EXERCISE BRIEF – Each line of the data below holding the word "Task" must be copied.

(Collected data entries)
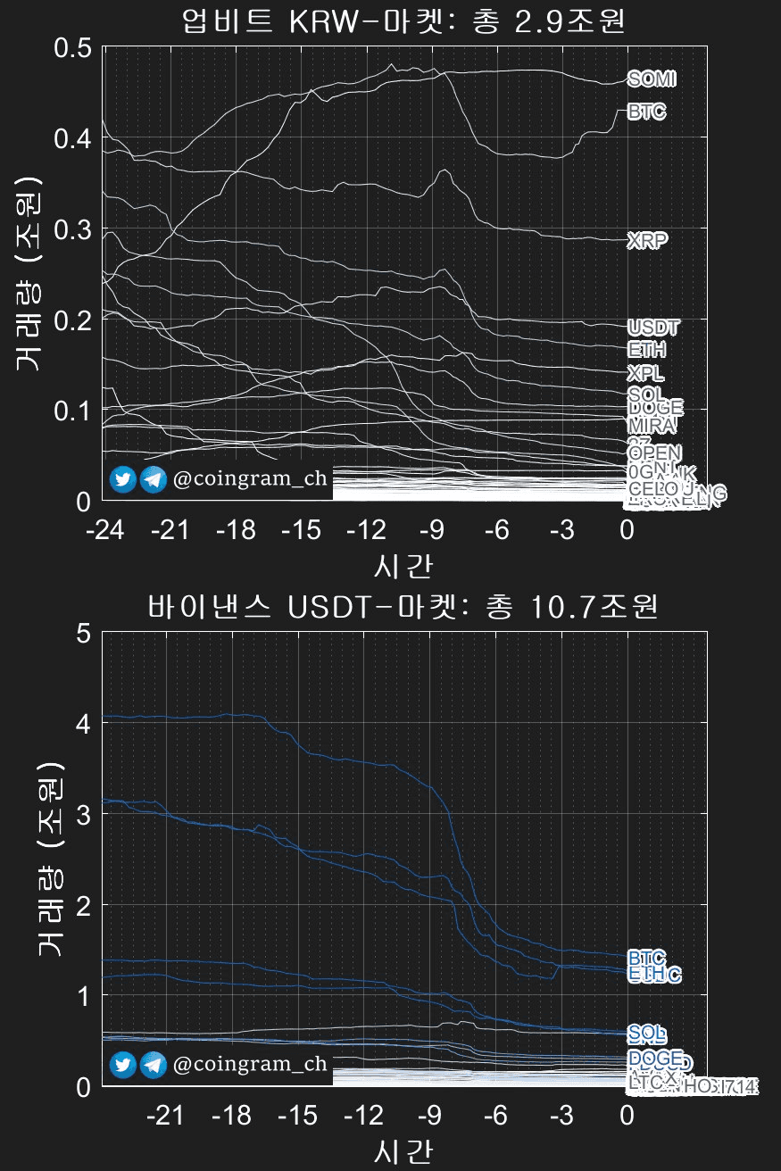Select the ETH label in the Upbit chart

click(x=646, y=350)
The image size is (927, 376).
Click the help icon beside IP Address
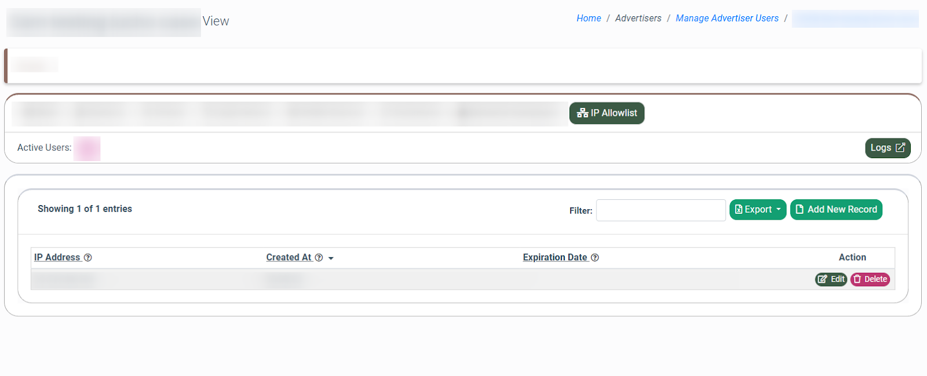pyautogui.click(x=88, y=258)
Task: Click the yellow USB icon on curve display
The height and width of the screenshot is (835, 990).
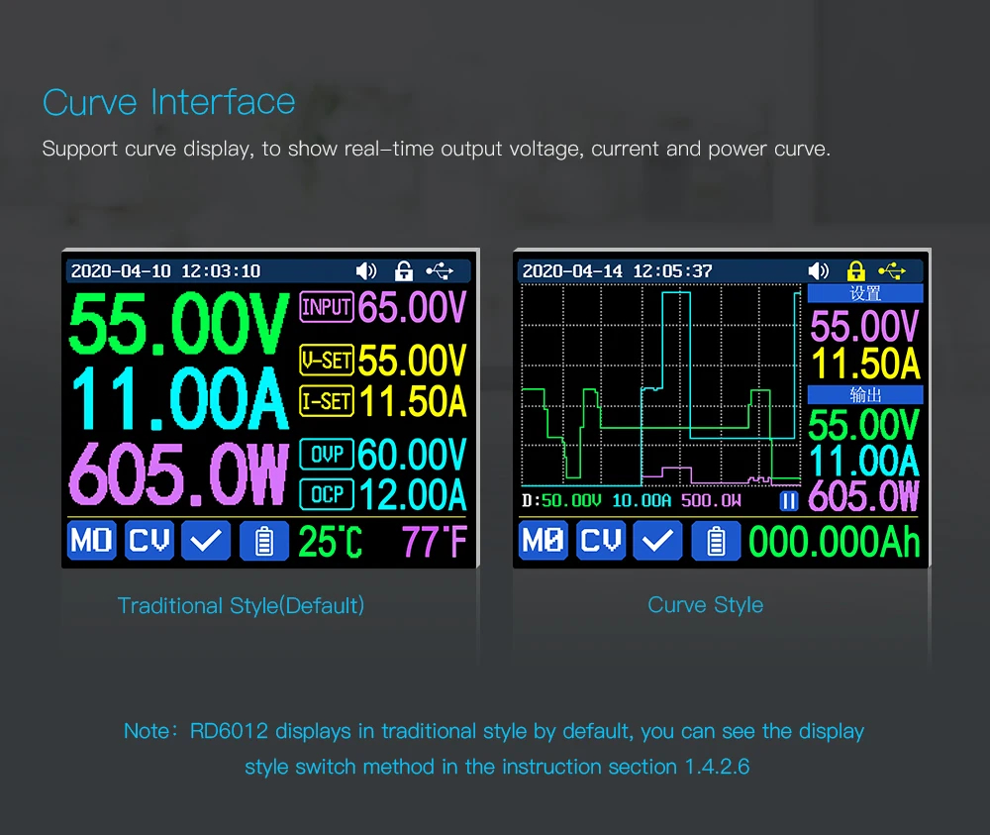Action: [x=891, y=270]
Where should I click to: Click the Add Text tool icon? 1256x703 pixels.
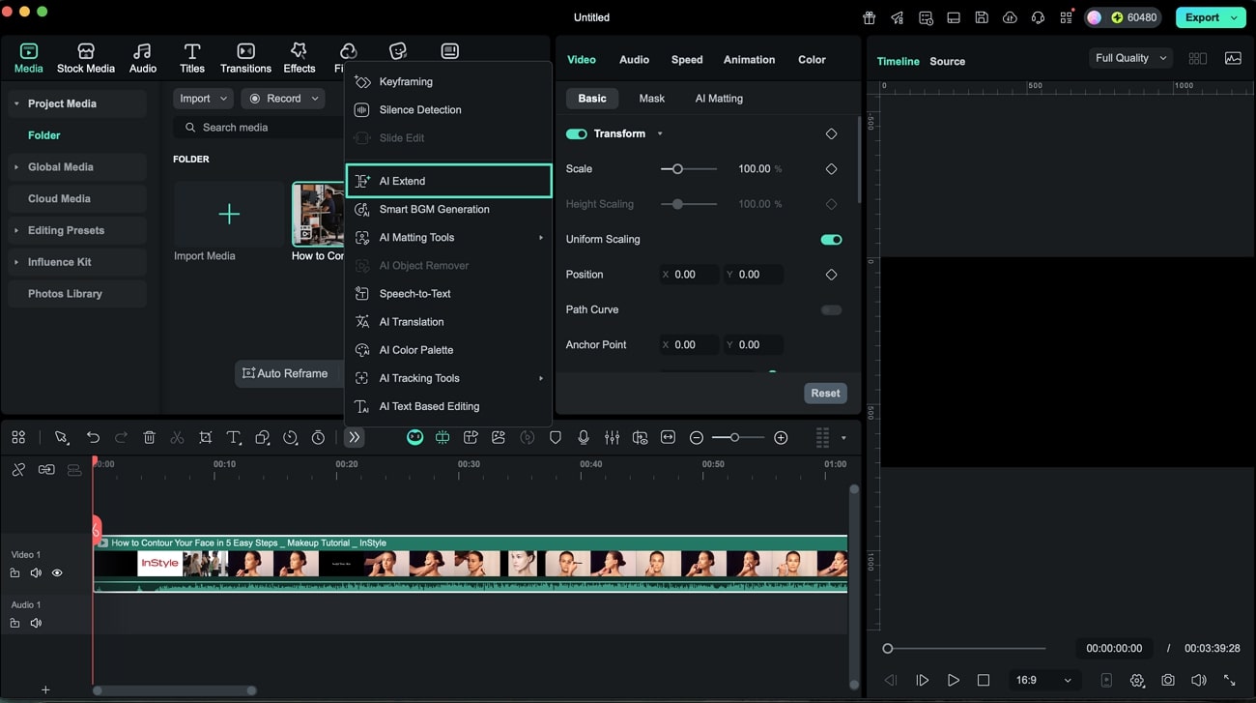[x=233, y=437]
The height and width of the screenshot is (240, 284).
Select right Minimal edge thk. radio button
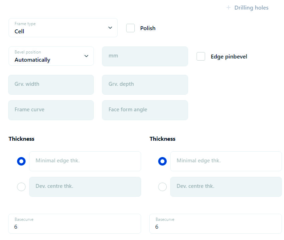(x=162, y=161)
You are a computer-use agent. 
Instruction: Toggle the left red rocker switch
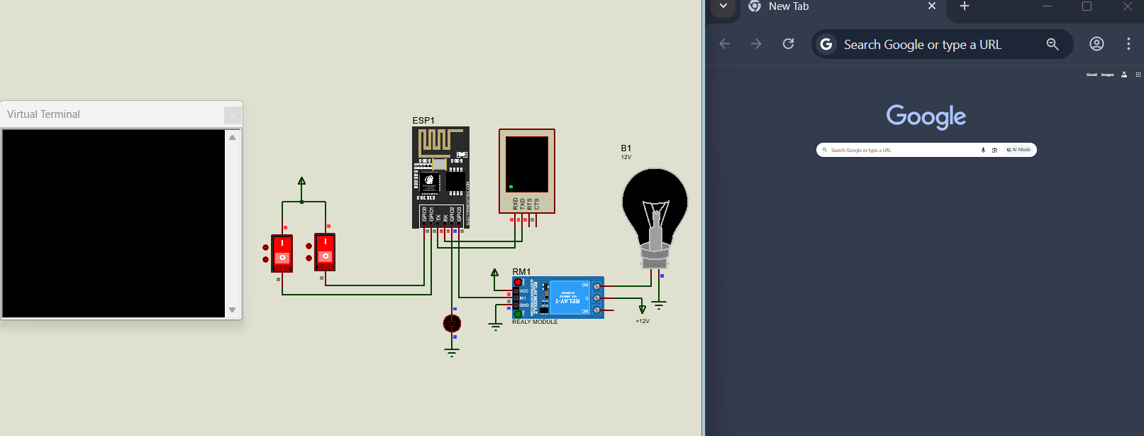[282, 253]
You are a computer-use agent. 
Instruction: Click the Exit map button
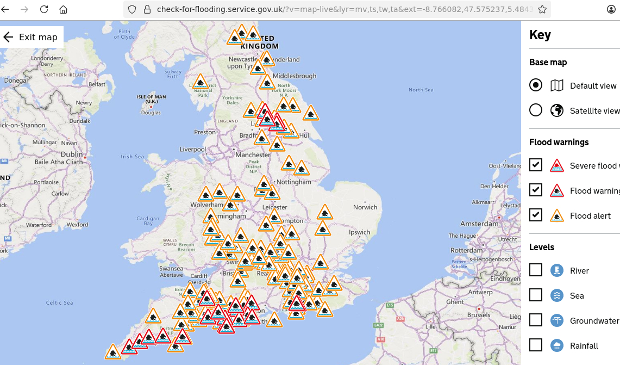point(32,37)
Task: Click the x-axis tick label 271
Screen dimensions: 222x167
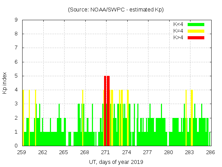Action: click(105, 152)
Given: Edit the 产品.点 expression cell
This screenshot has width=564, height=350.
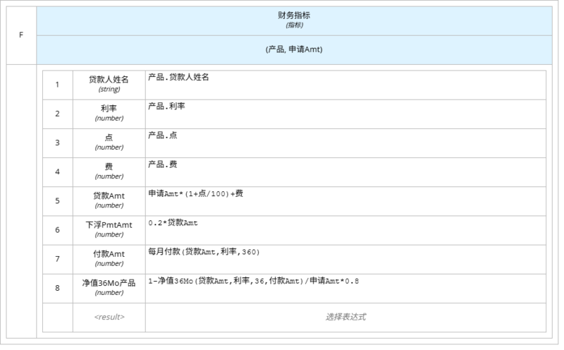Looking at the screenshot, I should coord(345,142).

EXERCISE SOLUTION –
Task: Click the yellow USB icon on curve display
Task: Click the x-axis tick label 271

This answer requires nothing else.